*** Opening Supplied material ***

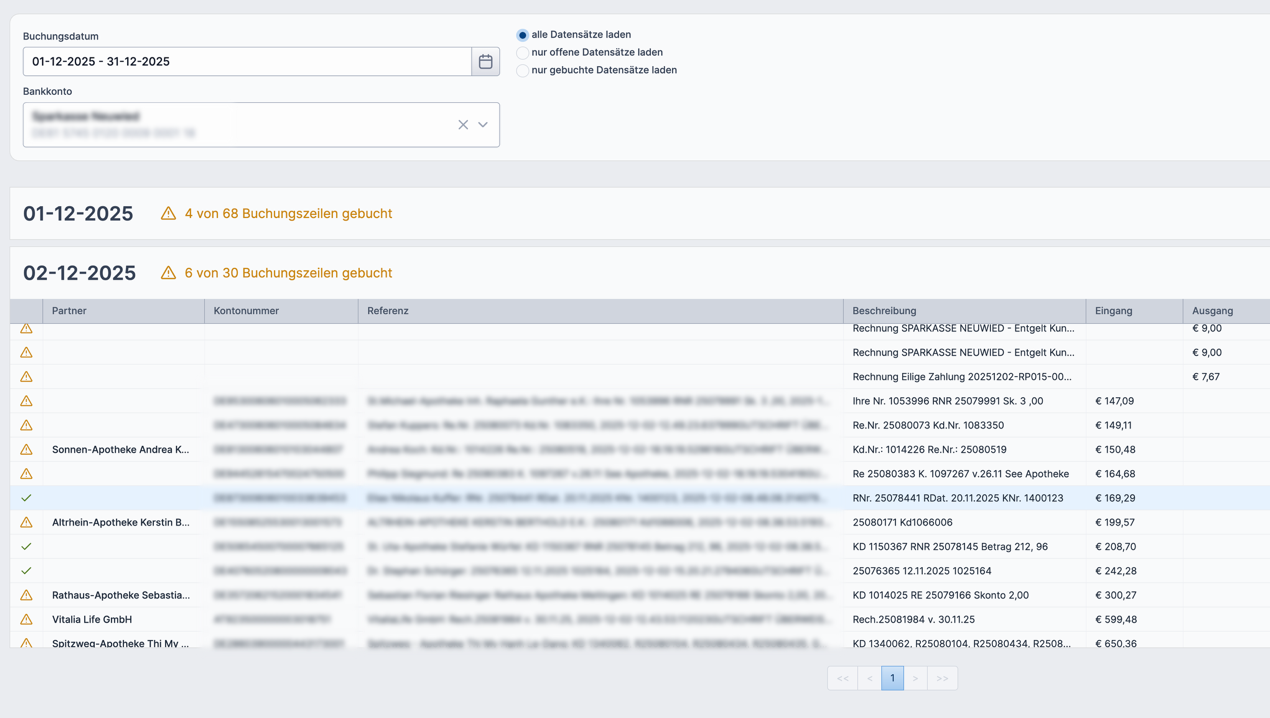The width and height of the screenshot is (1270, 718).
Task: Click the last page '>>' button
Action: click(942, 678)
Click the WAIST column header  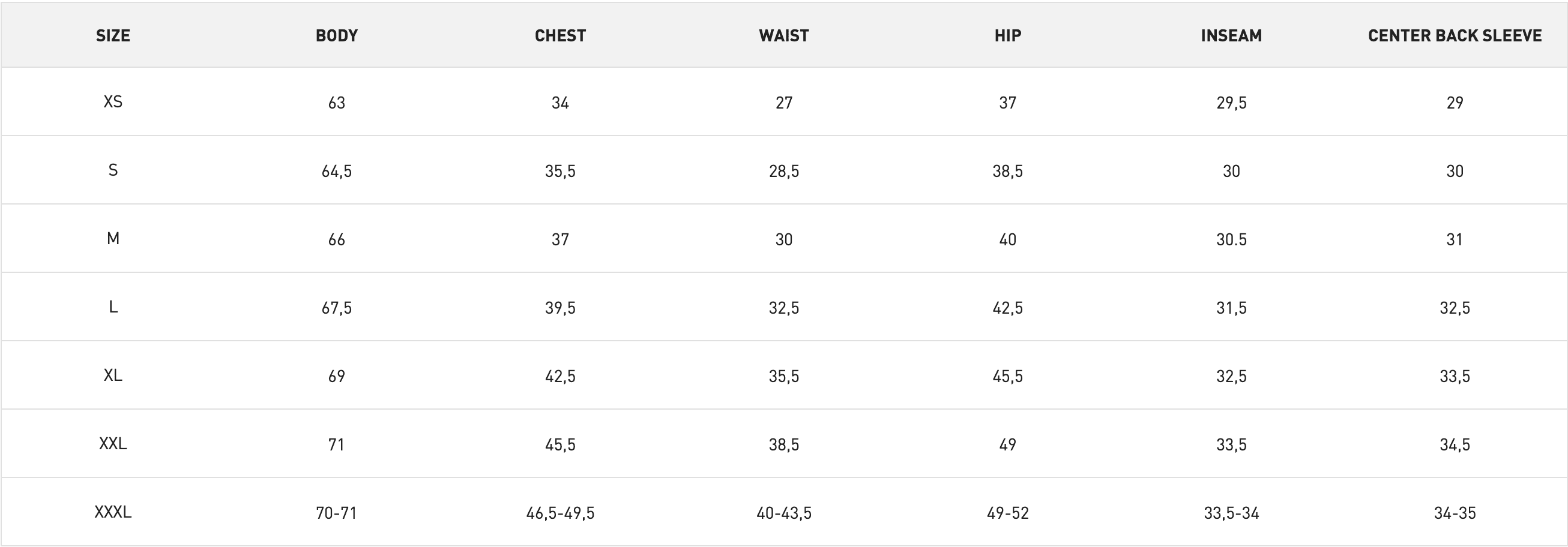coord(784,35)

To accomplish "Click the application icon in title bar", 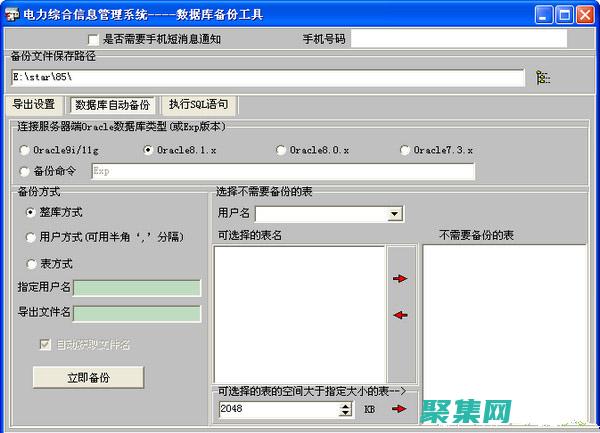I will coord(12,14).
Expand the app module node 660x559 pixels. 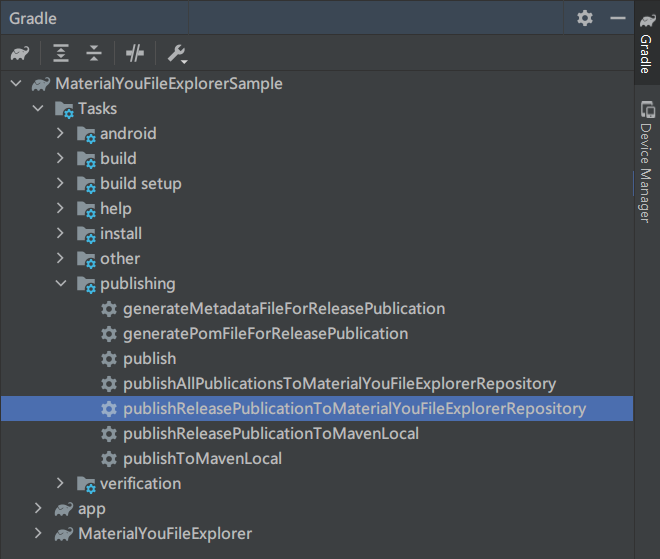click(38, 509)
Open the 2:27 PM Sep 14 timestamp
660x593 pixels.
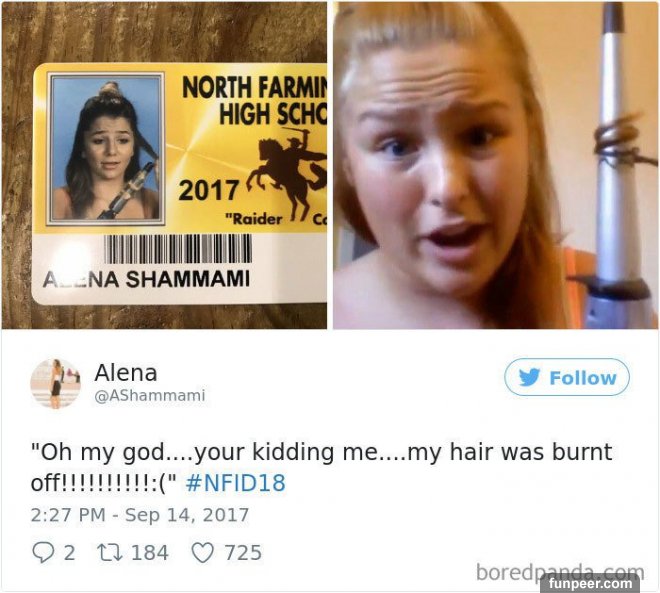[x=140, y=515]
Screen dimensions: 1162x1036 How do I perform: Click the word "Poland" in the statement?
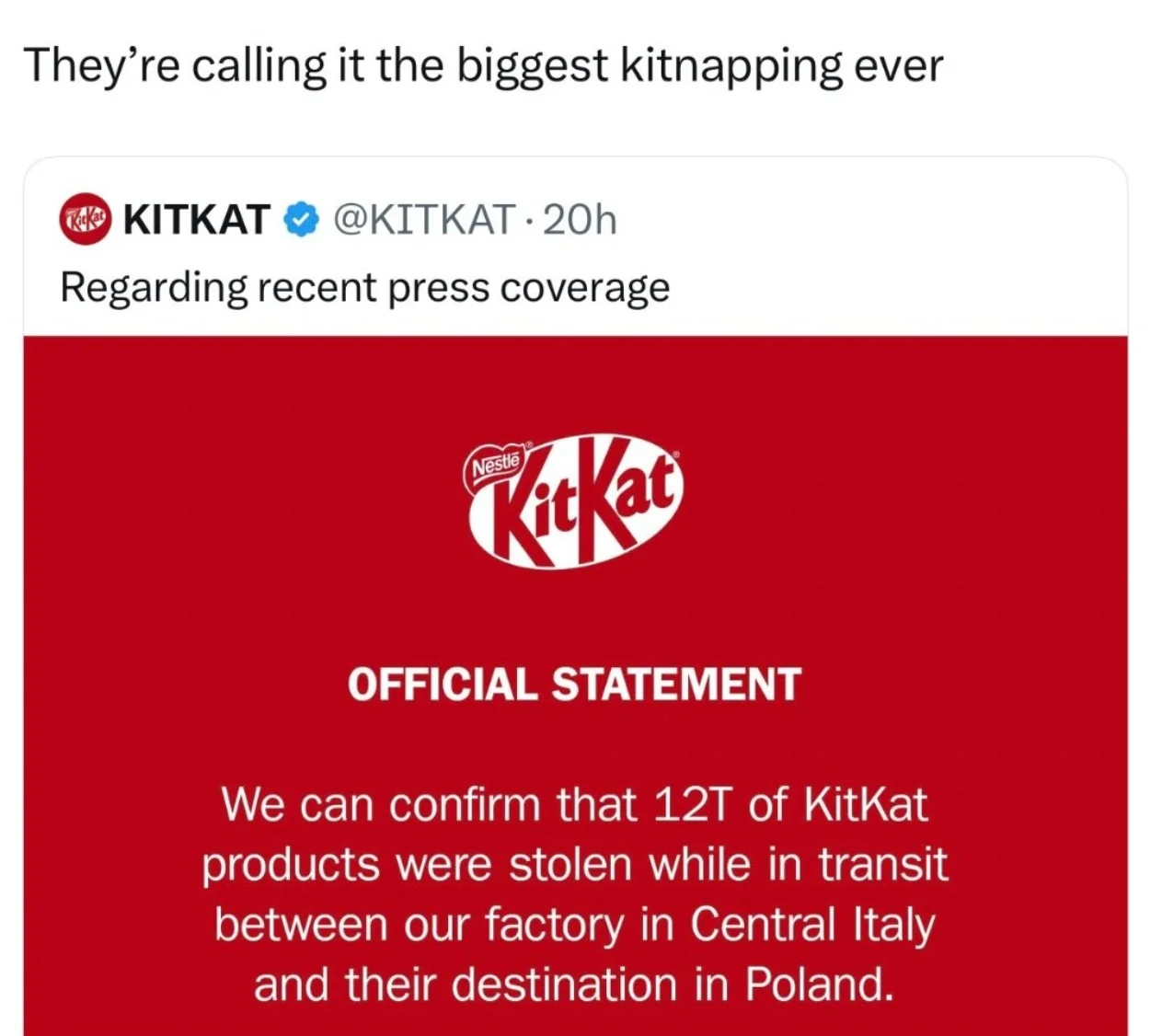tap(818, 985)
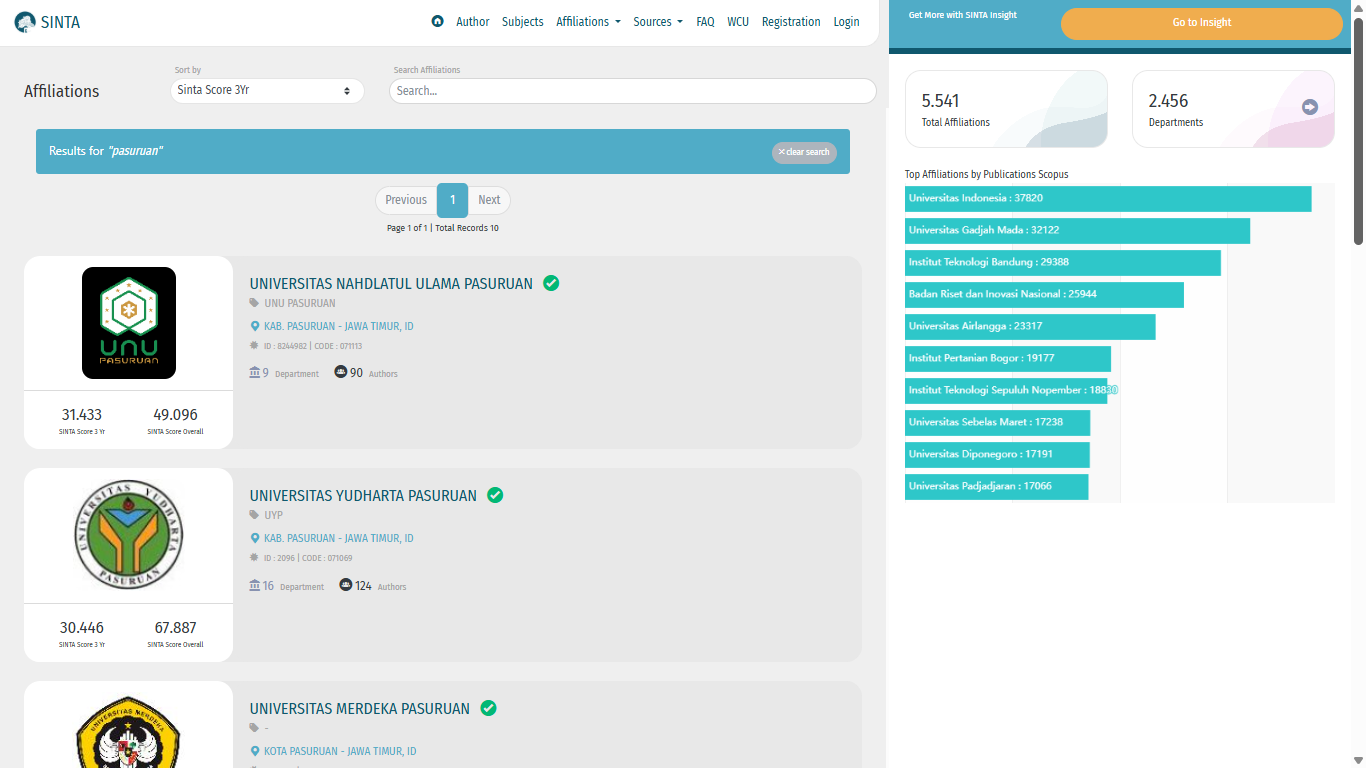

*** Closing Supplied material ***

* Task to complete
Lines from the one holding "660x593 pixels." down to the last line of the entries above must be retyped exactly, inclusive of both, with no pictures and nothing else.

* Solution for this exercise
660x593 pixels.
[x=140, y=515]
Screen dimensions: 1162x1036 How do I perform: Click the word "Poland" in the statement?
tap(818, 985)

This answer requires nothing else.